■ Task brief: Check every line of the material below, and show those that contain "Open".

:: Source data

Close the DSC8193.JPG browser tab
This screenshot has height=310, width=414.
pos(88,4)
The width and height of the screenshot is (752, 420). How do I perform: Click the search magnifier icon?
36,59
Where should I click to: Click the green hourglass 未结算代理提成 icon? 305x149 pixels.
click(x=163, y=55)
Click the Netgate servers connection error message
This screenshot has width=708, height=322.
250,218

::::
:: Source data

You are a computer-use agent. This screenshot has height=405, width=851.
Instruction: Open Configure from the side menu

::::
:: Source data

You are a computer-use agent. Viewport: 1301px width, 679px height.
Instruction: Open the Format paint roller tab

::::

■ Answer below:
Instruction: Open Configure from the side menu
Instruction: Open the Format paint roller tab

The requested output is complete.